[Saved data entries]
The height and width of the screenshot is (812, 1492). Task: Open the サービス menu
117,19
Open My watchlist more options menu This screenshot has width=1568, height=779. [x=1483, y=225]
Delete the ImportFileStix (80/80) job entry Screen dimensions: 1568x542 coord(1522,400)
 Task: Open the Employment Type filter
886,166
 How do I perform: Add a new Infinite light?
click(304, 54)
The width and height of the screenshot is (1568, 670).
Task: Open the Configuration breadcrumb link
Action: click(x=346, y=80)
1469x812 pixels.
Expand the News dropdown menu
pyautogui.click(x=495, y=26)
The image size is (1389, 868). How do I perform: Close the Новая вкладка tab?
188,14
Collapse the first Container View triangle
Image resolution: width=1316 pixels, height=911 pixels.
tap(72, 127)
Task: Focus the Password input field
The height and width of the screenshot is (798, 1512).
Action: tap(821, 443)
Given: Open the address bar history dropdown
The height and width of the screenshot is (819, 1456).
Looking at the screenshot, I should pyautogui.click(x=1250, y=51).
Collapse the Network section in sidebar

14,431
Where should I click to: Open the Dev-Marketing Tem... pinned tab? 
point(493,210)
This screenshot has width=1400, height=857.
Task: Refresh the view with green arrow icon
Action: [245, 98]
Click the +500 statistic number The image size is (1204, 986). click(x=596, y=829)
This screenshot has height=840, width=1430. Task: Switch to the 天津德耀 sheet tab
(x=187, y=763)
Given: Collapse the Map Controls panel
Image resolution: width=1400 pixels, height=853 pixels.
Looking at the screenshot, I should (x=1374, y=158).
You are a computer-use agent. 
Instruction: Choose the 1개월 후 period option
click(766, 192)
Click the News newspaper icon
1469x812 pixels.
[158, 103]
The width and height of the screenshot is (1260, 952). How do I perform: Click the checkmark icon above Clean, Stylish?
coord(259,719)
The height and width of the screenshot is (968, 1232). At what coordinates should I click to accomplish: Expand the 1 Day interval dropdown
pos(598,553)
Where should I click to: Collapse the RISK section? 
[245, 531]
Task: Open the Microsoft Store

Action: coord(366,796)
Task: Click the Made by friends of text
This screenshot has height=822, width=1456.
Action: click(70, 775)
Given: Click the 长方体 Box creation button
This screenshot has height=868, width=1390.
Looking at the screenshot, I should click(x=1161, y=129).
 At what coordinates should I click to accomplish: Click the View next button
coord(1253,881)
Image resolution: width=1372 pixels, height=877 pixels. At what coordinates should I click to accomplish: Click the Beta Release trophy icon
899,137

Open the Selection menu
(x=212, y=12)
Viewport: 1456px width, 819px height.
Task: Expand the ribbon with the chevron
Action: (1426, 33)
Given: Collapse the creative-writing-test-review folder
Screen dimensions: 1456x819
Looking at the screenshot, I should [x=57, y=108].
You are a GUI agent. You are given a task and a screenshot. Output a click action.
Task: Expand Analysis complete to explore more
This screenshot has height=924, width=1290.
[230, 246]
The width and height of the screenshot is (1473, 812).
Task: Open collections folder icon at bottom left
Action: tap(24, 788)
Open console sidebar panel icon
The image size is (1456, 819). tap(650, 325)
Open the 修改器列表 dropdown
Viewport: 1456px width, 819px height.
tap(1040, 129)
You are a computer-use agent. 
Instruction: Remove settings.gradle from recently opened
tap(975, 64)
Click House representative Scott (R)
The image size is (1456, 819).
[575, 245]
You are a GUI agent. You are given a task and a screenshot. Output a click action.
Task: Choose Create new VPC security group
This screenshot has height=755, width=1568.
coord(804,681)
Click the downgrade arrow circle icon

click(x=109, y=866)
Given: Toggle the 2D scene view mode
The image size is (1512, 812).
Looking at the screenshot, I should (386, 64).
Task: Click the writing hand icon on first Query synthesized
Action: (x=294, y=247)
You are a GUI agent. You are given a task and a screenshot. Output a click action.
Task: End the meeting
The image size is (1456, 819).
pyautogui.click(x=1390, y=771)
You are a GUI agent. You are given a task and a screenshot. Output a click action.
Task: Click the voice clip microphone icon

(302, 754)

EXERCISE INSTRUCTIONS: Copy whichever lines above contain the string "more".

RESULT:
Open My watchlist more options menu This screenshot has width=1568, height=779. [x=1483, y=225]
Task: Expand Analysis complete to explore more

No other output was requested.